作者:摇摇兔
车辆平稳驶入宽敞的车道,在绝对安全的范围里,有三辆黑色越野车跟在车辆左右的视野范围。
“……对,晏总特别关注这一批包装的密封性测试数据,应风已经跟我说过好几次晏总要看实测过程,但工厂这边进度有些慢。”
“知道了,等会去催催。”
非早高峰的路段道路畅通,挡风玻璃上的阳光刺眼。
段时鸣握着方向盘,本来开得还挺顺利的,心底那点自我感觉良好的劲悄悄漫上来。
谁知刚得意,就感觉视线有些模糊视线像是蒙了层揉皱的水雾,原本清晰的道路标线在视野里扭曲、交叠,白漆的线条歪歪扭扭缠成一团,连远处的车流都变得模糊晃动。

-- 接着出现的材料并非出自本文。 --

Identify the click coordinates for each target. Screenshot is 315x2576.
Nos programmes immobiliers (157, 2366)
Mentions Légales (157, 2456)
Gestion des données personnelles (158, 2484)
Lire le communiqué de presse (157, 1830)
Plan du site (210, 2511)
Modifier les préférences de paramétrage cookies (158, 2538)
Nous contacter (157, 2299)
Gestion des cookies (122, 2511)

他心头倏地一紧,手不自觉握紧方向盘,下意识眨了眨眼,不过须臾,视线又奇异地恢复了清明,仿佛方才的异样只是错觉。
“……?”
可就在下一瞬,压根没来得及细想,更强烈的眩晕骤然袭来,眼前天旋地转。
段时鸣几乎是凭着本能猛地踩死刹车,右脚狠狠抵着踏板,同时双手发力打死方向盘,指节因用力泛出青白。
“吱——”
车直接撞上绿化带,车身与其摩擦时发出刺耳的金属摩擦声,轮胎碾过地面划出两道黑痕,而车辆安全系统触及紧急刹车时,安全气囊自动弹出。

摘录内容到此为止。